[This article also published on the Trading Consequences blog]
On June 1st, Colin Coates, Bea Alex, Jim Clifford and myself presented the Trading Consequences project as part of CHESS’13, the Canadian History & Environment Summer School that took place in Nanaimo on Vancouver Island, Canada, from May 31-June 2, 2013.
CHESS provided us with the unique opportunity to present our progress on Trading Consequences to a wider audience of environmental historians to gain feedback on our current prototype, and to engage in a broader discussion on our general approach of combining text mining and information visualization to support research in environmental history.
As part of CHESS, we ran a half-day workshop. We first presented the goals of Trading Consequences and introduced the idea of leveraging computational methods (in our case, text mining and information visualization) to support history research and research in the humanities in general.
We then introduced our current visualization prototype to the CHESS participants (all environmental historians). We explained the visualizations’ core functionalities and how the underlying document corpus can be explored along geographical, temporal, and topical (i.e., commodity terms) dimensions.
For the rest of the workshop, historians’ freely interacted with the visualization prototype in groups of 2-3 people. We gave them small pointers of what to focus their exploration on. For instance, we asked them to explore the commodities “cinchona” and “cheese” and to zoom into locations that seem of interest in the context of these commodities. Explorations were always followed by brief discussions with the entire group.

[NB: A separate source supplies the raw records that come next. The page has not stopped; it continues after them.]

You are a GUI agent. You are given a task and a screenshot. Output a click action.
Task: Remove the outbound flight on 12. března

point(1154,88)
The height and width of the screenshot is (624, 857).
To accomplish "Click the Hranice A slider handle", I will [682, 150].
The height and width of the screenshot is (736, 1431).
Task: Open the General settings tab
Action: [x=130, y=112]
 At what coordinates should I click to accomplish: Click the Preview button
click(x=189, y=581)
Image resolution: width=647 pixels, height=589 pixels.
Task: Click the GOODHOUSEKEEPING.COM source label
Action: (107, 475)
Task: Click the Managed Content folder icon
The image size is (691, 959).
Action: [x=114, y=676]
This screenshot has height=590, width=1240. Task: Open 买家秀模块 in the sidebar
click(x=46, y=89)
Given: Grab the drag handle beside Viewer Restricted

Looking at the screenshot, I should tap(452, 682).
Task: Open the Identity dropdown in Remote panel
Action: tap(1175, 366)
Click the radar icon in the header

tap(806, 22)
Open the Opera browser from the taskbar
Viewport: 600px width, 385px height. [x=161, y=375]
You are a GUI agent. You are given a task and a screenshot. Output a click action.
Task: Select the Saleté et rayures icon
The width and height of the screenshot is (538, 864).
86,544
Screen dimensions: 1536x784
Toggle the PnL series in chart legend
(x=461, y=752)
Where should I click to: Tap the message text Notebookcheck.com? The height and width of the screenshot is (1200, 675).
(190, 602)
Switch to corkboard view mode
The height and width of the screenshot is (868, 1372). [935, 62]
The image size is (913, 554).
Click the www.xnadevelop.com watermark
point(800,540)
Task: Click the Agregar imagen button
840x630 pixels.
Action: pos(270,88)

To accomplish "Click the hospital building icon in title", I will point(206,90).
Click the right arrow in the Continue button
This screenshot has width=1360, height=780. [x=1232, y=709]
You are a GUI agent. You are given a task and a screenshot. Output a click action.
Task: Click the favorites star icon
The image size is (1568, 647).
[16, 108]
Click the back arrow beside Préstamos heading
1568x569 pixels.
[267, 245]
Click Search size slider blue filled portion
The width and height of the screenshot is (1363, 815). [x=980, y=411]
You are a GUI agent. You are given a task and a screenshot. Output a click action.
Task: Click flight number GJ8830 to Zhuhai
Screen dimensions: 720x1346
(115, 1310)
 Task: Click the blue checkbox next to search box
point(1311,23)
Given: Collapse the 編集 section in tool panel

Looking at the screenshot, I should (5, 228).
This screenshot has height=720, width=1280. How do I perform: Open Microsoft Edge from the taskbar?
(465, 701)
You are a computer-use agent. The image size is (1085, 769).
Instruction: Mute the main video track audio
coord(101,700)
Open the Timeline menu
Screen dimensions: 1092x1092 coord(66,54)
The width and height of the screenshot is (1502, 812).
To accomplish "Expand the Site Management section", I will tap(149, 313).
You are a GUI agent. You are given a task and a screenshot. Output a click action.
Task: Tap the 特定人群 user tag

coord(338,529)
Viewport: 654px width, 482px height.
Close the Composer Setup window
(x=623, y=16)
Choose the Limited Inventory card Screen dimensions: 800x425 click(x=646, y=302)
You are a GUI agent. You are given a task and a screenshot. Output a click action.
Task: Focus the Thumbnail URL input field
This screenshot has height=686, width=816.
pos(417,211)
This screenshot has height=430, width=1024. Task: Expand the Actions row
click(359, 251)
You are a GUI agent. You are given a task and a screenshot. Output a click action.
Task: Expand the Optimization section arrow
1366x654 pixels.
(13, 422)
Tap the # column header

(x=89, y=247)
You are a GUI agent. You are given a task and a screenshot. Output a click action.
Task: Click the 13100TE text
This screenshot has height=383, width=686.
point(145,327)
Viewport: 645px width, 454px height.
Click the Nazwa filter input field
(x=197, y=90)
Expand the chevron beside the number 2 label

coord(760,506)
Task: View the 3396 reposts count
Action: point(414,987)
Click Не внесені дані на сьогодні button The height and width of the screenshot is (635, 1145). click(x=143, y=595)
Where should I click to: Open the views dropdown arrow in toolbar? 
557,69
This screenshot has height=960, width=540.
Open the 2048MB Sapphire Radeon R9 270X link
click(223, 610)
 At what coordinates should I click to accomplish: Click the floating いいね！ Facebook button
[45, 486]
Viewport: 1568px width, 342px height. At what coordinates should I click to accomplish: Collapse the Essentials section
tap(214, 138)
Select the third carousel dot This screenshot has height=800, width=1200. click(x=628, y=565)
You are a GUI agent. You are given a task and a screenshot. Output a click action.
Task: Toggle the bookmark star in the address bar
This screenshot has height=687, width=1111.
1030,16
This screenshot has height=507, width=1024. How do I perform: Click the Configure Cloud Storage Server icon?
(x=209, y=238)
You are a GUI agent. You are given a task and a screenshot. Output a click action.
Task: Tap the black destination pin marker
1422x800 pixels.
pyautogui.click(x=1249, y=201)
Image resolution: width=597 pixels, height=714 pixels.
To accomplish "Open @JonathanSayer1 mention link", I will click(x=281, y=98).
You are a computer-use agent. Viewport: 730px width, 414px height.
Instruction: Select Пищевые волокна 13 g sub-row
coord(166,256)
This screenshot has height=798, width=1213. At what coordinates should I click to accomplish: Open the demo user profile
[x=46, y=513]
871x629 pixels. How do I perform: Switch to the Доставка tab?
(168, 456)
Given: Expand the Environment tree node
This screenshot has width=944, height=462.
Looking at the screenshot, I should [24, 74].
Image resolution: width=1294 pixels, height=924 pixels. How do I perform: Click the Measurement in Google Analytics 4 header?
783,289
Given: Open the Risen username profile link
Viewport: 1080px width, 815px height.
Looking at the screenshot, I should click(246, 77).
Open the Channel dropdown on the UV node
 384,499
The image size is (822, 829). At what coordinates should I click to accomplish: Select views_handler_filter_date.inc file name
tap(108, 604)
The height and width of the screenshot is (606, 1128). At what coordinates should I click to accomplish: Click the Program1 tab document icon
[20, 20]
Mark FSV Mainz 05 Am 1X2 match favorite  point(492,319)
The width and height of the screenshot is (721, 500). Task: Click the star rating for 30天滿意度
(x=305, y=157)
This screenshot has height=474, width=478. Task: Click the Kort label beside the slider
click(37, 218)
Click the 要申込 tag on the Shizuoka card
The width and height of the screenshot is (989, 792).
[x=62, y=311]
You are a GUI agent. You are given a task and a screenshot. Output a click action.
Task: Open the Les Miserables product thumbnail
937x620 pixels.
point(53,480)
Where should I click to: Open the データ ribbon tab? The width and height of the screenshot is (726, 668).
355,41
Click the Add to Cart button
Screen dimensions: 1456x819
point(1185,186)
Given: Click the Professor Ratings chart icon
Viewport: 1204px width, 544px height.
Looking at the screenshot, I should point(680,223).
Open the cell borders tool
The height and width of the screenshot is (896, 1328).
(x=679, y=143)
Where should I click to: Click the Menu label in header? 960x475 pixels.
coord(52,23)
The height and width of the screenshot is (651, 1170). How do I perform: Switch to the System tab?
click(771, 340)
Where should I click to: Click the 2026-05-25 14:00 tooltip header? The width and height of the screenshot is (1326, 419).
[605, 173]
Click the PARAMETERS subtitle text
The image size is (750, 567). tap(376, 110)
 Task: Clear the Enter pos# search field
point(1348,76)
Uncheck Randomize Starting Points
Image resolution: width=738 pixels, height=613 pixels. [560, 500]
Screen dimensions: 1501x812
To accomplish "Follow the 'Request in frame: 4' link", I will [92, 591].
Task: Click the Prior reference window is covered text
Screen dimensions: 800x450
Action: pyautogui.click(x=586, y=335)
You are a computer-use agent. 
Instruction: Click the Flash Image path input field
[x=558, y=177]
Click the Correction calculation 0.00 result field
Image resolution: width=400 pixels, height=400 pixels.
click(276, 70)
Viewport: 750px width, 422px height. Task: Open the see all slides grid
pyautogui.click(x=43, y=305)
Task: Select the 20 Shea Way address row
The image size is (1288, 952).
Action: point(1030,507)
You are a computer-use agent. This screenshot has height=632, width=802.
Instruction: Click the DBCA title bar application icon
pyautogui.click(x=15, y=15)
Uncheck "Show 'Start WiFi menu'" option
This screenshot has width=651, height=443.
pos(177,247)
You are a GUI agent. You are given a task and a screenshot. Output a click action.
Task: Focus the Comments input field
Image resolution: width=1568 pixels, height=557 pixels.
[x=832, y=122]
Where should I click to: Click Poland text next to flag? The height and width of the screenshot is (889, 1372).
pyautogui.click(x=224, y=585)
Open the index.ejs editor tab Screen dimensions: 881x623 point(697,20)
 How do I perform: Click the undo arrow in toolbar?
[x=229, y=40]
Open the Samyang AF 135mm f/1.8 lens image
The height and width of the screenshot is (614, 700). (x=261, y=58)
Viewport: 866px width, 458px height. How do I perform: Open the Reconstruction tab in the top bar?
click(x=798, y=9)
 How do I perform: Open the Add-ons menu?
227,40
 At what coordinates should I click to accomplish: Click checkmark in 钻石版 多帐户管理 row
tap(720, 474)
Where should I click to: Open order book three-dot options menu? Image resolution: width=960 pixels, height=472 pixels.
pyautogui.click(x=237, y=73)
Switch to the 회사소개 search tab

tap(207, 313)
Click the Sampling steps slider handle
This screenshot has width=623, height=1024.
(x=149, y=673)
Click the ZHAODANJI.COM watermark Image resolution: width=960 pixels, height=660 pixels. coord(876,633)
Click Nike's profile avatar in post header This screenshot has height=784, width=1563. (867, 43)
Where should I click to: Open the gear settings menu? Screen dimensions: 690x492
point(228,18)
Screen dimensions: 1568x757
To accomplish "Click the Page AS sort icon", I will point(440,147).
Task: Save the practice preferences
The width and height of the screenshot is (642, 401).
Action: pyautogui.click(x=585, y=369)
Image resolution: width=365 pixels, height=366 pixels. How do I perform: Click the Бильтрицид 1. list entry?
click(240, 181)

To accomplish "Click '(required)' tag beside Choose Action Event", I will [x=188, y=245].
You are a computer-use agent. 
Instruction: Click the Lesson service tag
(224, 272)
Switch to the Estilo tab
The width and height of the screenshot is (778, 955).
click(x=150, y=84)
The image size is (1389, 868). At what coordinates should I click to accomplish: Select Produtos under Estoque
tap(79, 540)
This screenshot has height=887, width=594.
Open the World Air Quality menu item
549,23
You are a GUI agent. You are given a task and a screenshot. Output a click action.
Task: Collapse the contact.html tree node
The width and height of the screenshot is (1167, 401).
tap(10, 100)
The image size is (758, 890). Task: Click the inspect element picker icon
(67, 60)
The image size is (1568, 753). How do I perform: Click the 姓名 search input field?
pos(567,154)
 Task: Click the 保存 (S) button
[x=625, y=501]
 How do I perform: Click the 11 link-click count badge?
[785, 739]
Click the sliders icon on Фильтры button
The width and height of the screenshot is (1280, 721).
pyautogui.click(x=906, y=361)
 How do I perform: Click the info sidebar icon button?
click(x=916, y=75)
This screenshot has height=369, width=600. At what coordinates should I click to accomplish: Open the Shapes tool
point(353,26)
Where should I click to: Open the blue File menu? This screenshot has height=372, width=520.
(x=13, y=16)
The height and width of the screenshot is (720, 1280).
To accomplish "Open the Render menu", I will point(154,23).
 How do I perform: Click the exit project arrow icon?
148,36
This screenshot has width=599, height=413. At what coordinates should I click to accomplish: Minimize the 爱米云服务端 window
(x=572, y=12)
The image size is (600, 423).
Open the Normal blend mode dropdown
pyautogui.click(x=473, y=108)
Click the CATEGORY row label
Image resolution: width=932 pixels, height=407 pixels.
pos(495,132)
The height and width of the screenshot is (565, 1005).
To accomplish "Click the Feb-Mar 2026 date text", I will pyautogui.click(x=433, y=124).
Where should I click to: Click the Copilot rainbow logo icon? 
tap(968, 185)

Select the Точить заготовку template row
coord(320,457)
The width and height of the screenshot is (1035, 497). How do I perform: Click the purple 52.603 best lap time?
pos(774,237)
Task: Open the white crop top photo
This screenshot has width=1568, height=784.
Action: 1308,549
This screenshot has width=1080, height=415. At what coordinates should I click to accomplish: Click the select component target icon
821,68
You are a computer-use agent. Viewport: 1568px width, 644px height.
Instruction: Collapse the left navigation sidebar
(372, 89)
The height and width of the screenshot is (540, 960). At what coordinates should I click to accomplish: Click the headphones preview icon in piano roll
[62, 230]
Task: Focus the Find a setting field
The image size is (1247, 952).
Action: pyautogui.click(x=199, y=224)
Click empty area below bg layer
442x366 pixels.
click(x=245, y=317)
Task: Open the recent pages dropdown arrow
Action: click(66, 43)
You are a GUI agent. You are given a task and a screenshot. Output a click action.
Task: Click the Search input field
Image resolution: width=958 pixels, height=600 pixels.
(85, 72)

As part of their exploration, some historians immediately started to focus on Vancouver Island as the geographic location where CHESS took place, and verified the mention of commodities there that had been discussed as part of other workshop presentations. Others experimented with commodities and locations related to their own research, and from, there, tried to assess the capabilities of the visualization and underlying data.
Workshop discussions focused mostly around 3 different themes: (1) the general functionality of the prototype and what the visualizations actually represent, (2) the underlying dataset and, closely connected to this, what kind of insights can be drawn from the visualizations, and (3) the potential of our approach in general.
Comments about the Visualizations: The historians quickly understood the general purpose and functionality of the visualizations. The basic visualization components, the geographic map, the temporal bar chart, the commodity tag cloud, and the commodity graphs were easily understood from a high level. There was some confusion, however, about lower level details represented in the visualizations. For instance, the meaning of the size and number of clusters in the map was unclear (e.g. do they represent number of documents, number of occurrence of a particular commodity, number of commodity mentions?). Some historians tried to drill down further into the visualizations and watch changes to make sense of these questions – sometimes this strategy clarified things, sometimes it added to the confusion. We gathered all comments and suggestions regarding the visualization design and are currently working on improving the prototype. One important part will be the addition of tooltips and legends to clarify the meaning of the represenations.
Insights Gathered from the Visualizations: A large part of the discussions focused on what kind of insights can be gathered from the visualizations and from the data set that we are generating in Trading Consequences. Some historians made a point that what the visualizations really represent is the rhetoric around commodity trading in the 19th century: what is shown is where and when adialogue about particular commodities took place; the visualizations do not necessarily provide information about the occurrence of commodities in certain locations or amounts that were traded from one location to the other. This raises the question of how we can clarify what the visualizations represent exactly and what kind of data they are based on (e.g., by adding more elaborate legends). One perceived strength of the visualizations that was mentioned is the fact that they provide an overview of the documents from a meta-level, in at a scale that humans do not have the capacity of.
Reactions to our Approach: The historians at CHESS were generally positive about our approach of combining text mining and visualization to help research processes in environmental history and they clearly saw the potential. There was some skepticism of how much a tool like this can actually produce profound outcomes (e.g., because of the noise in the data), and the stability and performance of the visualization prototype has to be improved to support a fluid “dialog” with the data. Some historians appreciated the use of visualizations as a visual search engine that can help to identify relevant documents in the corpus. Others suggested to add visualizations that can help to analyze particular patterns in the data (e.g. relations between different commodity terms and how these have change over time. We are currently working on visualization prototypes that focus on this latter aspect.